映画音響とは、音楽はもちろん、登場人物の声や環境音、効果音など、映画における音の全てを指す。そんな奥深い世界へと誘う本作では、ルーカス、スピルバーグ、バーブラ・ストライサンド、デビッド・リンチ、アン・リー、ソフィア・コッポラ、ロバート・レッドフォード、ライアン・クーグラーといった世界的に活躍する監督たちや、「スター・ウォーズ」(1977)などを手掛けたベン・バート、「地獄の黙示録」(79)のウォルター・マーチ、「ジュラシック・パーク」(93)のゲイリー・ライドストロームといった映画音響界のスペシャリストたちへのインタビューが収録されている。

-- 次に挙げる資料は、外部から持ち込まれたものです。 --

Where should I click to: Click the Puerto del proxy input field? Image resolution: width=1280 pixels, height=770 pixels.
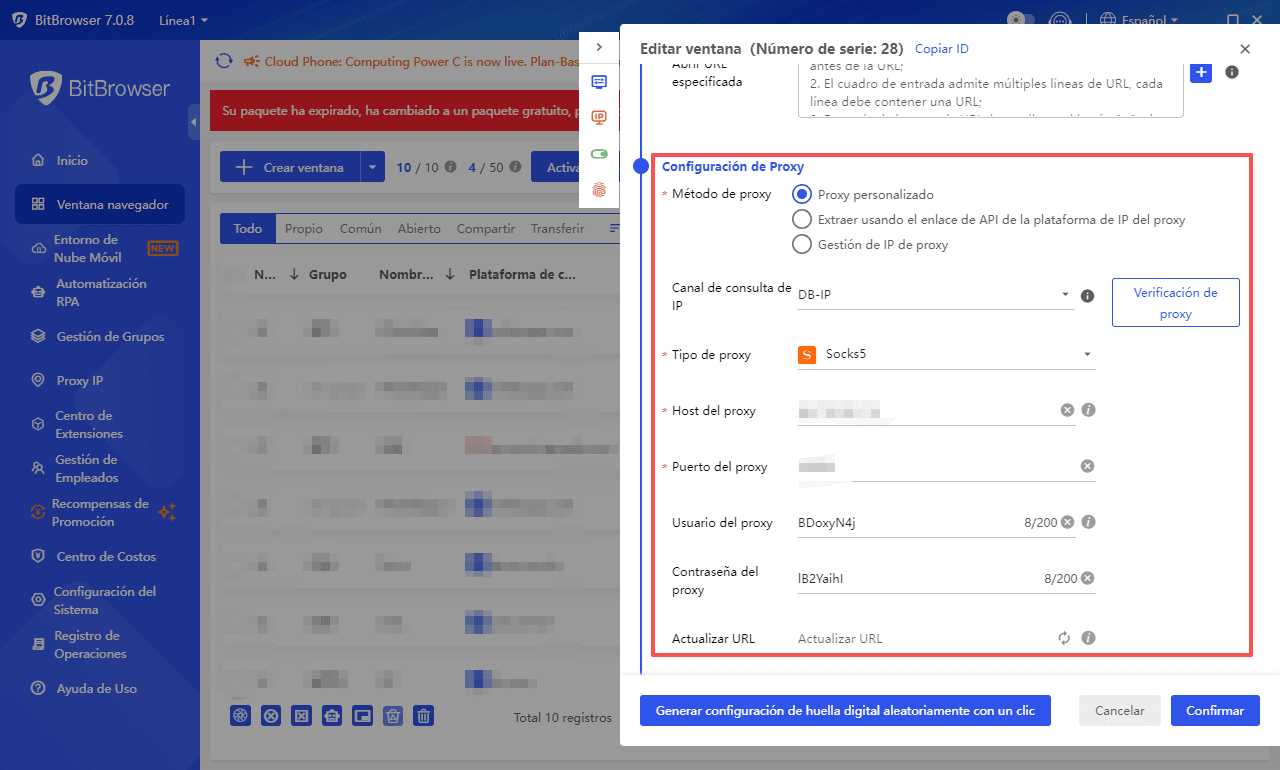(x=935, y=466)
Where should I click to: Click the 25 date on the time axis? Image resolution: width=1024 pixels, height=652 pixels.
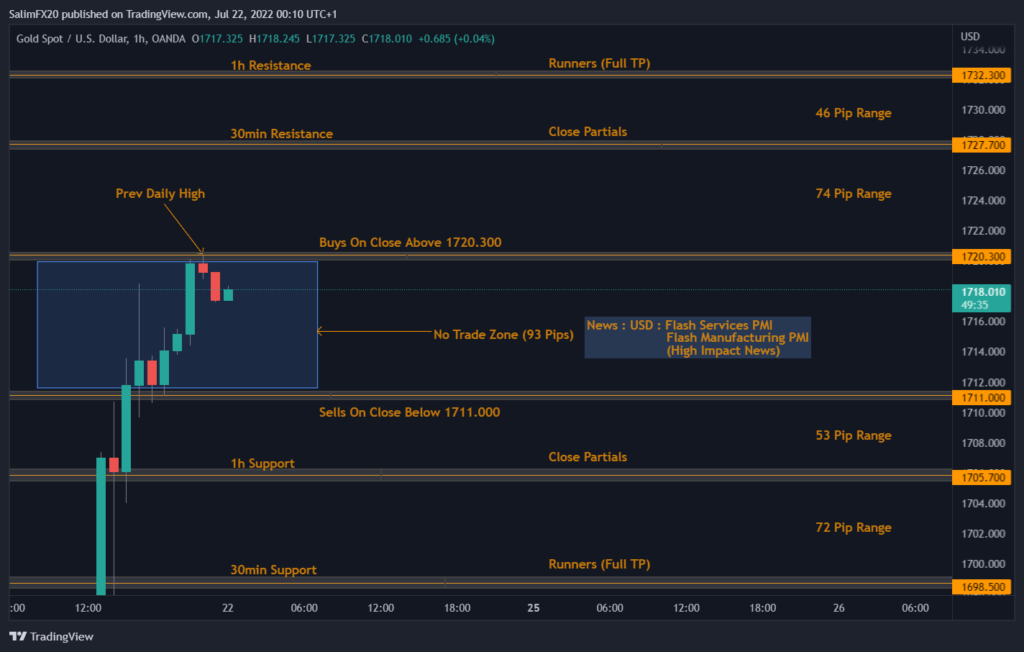coord(533,607)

さらに、映画音響の進化において大きな偉業を残した「キング・コング」(33)、「市民ケーン」(41)、「鳥」(63)、「ゴッドファーザー」(72)といった往年の傑作から、第91回アカデミー賞で最多ノミネートとなったことでも注目を集めた「ROMA ローマ」や、今年続編が公開される「ワンダーウーマン」(17)といった近年の名作まで、様々な映像をふんだんに使用。知られざる映画音響の歴史を辿りながら、音が作品にもたらす効果を紐解いていく。
「地獄の黙示録」のワンシーンでスタートする予告編では、「スター・ウォーズ」「ブラックパンサー」「ライフ・オブ・パイ トラと漂流した227日」などの映像を活写。コッポラ監督は「(音は)映画を左右する」と語り、ルーカス監督も「音は感情を伝える」とその重要性を訴える。観客のイメージを膨らませ、感情を揺り動かす未知の音を作り出す音響技術者たちの姿も登場。1927年に初めてのトーキー映画が誕生し、ハリウッド・ルネサンスの時代を経て、日々発展し続ける映画音響の世界の一端が垣間見える。映像は、スピルバーグ監督の「音が瞬間を永遠にする」という印象的な言葉で締めくくられている。
「ようこそ映画音響の世界へ」は8月28日から、東京の新宿シネマカリテ、ヒューマントラストシネマ渋谷、立川シネマシティほか全国で順次公開。